Shenley is run by E-Act, which has 29 schools including 12 secondaries. A spokesperson for the trust said the review “reflects a wider trust-wide approach” and focus on curriculum.
When pressed by Schools Week, the spokesperson confirmed that discussions about all its schools changing to a three-year key stage 3 were ongoing, but stressed the final decision would be left to individual schools.
“We are confident that, as highlighted by Shenley’s Ofsted report, this approach is a sustainable model that will empower academies and their leaders to transform the provision in our academies.”
The Prescot School in Liverpool, run by The Heath Family (NW) Multi Academy Trust, received a monitoring visit on September 11 after an inadequate rating in March.
Inspectors commended the school for ending early entry to GCSEs. David Donnelly, the trust’s chief executive, said the change was a “collective decision” taken last year by the heads of the trust’s four secondary schools.
“We were obviously heartened to see that the new Ofsted framework supports this approach, but first and foremost the rationale for this move was to ensure that our students had access to a much broader curriculum than they had been offered previously.”
Merrill Academy in Derby, rated inadequate in April, was also commended in its monitoring inspection on September 19 for moving most subjects to a three-year key stage 3.
Neil Calvert, chief executive of The Northworthy Trust, which runs the school, said all three of its secondary schools were now largely three-year key stage 3 for a “combination of factors”.
“Ofsted’s approach was a consideration but not a determining factor,” he said.
Stephen Rollett, a curriculum and inspection specialist at the Association of School and College Leaders, said the union was “continuing to keep a close eye on how this issue develops”.

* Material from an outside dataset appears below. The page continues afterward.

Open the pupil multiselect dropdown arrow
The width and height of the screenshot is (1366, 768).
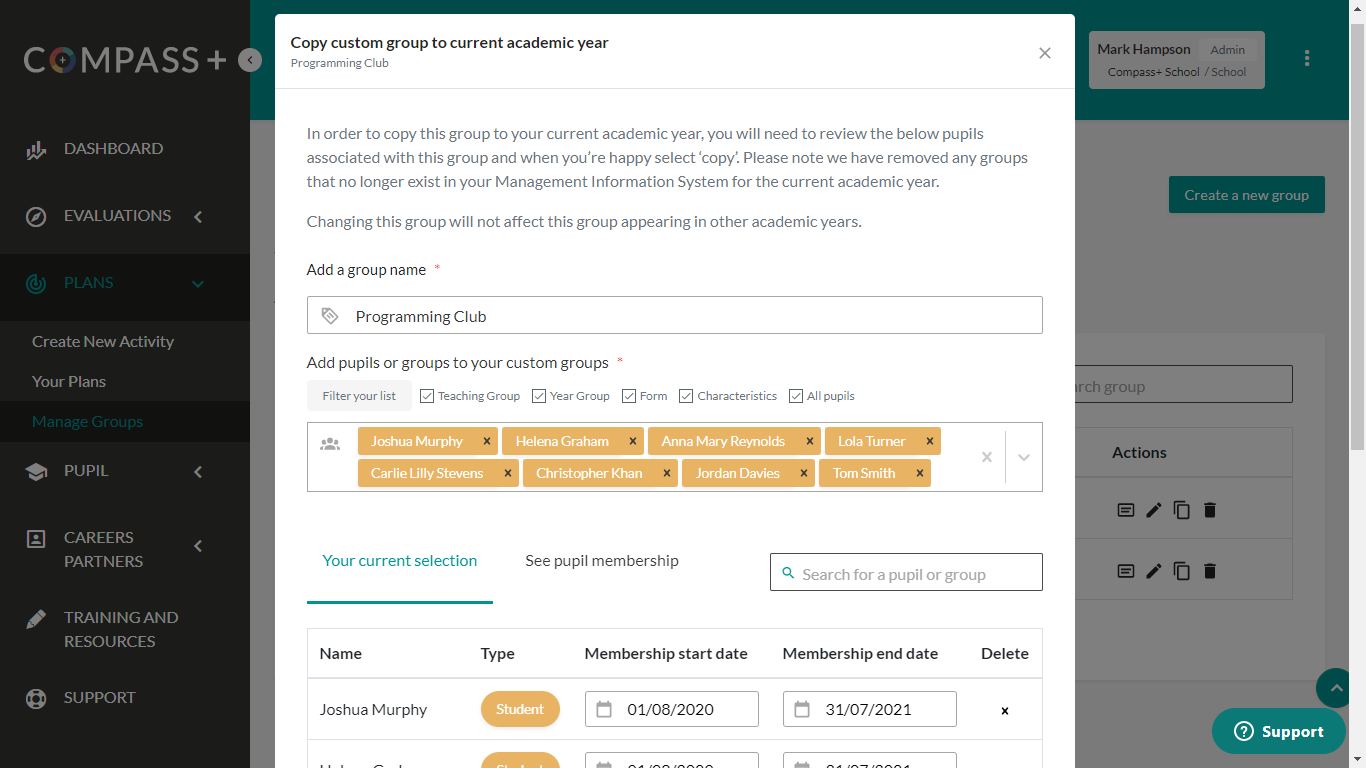(1024, 457)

He said it was “important schools do not feel under pressure to change their curriculum model if their existing model is working well for their pupils”.
Kaley Foran, the lead content editor at The Key, said there was “no one size fits all” curriculum. The important thing was that on having “a clear rationale and evidence that its key stage structure helps pupils achieve to the best of their ability”.
A spokesperson for Ofsted said inspectors would be “particularly alert” to signs of a narrow curriculum in key stages 2 and 3, and would want to see that pupils could still study a “broad range of subjects in sufficient depth”.